For family reasons, I used to hitchhike often from St Paul to Milwaukee and back. I remember falling asleep to this show in the TV lounge at a truck stop outside Madison. I did that several times, and no one ever questioned my presence. (It should have been obvious that I wasn’t a truck driver).

In the fall of 1963, ihere was an hour-long show on CBS called The Great Adventure. It dramatized events in American history. Very Kennedy-era, very Civil War Centenary. Its mid-season replacement on the schedule was (Wait for it!) …

The Wild, Wild West.

It too had a great theme, by Richard Rogers no less:

In the fall of 1964, World War I marked the fiftieth anniversary of the titular conflict. Unquestionably one of the greatest documentary series ever. The theme music still gives me chills:

Holy hell. I saw that site once and have been wondering “What was that extensive website devoted to a nonexistent cheesy cop show” for years. Thank you.

I watched Night Heat on late night TV when I was living in Czechoslovakia (1991–92). It was overdubbed so you could still hear the actors speaking English, which the authorities were encouraging everyone to learn instead of Russian. It was part of a package of shows Czech TV ordered from CBS that included Leg Work with Margaret Colin (who is a dead ringer for an old girlfriend of mine :smiling_face_with_three_hearts: )

Currently (or at least recently) being shown on the “Comet” network.

http://www.oscarbrand.com/bio.htm
(mentioned here)

In my old person’s world, Herschel Bernardi was best-known as Lt. Jacoby on Peter Gunn.

Speaking of well-known theme songs…Henry Mancini strikes again!

https://www.bcdb.com/cartoon/57564-Spirit-Of-76-(Series)

Not surprising; it was apparently last updated in April 2001. The weird formatting and lack of CSS hallmarks it as something from the last century.
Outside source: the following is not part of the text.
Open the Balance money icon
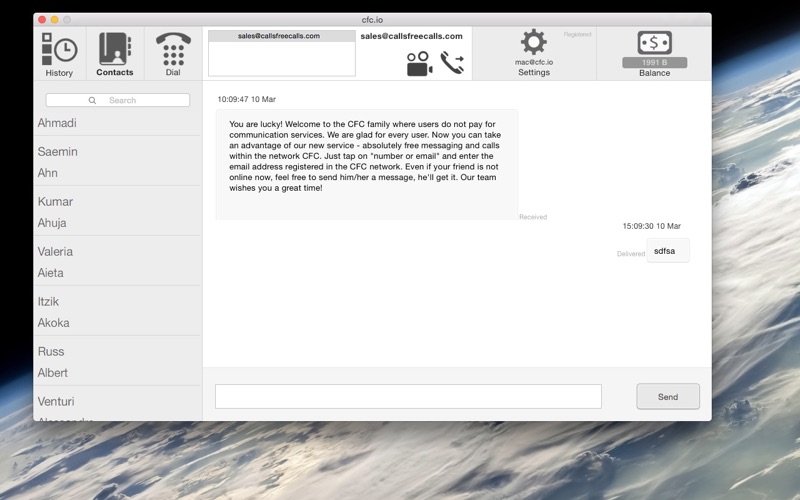Screen dimensions: 800x500 coord(655,43)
Just so no one is confused, the link is a parody website to a fabricated show aired on the equally fictional UBC network but containing an amalgam of the tropes of ‘Seventies and early ‘Eighties detective shows and in the overly adoring style of fannish websites that it seems like a plausible series. When I first came across it I assumed it was actually an early attempt at a viral campaign for a movie about fans of the made up character, akin to a cop show version of Galaxy Quest but nothing ever seems to have come from it, so I guess it was just someone with an overactive imagination and too much time on their hands, which frankly describes about 97% of the pre-broadband Internet and in particular Usenet groups and GeoCities pages.

Stranger

Jesus what a horrorshow that was. I remember wanting it to be good because I liked John Schuck on McMillan and Wife, but…just no.

I seem to recall a sitcom in the late '80s that featured a kid who was a huge fan of Rodney Dangerfield - knew all his routines, had his bedroom walls covered in posters of Dangerfield’s movies - and developed the power to magically summon Dangerfield whenever he needed advice on something. It may only have been a pilot, as I remember seeing it just once. Really bizarre.

Also, am I the only one who remembers a somewhat gritty reboot of the Brady Bunch that aired in the early 90s? It featured the original cast, but now the family was dealing with real world problems like divorce, infidelity, money troubles, etc.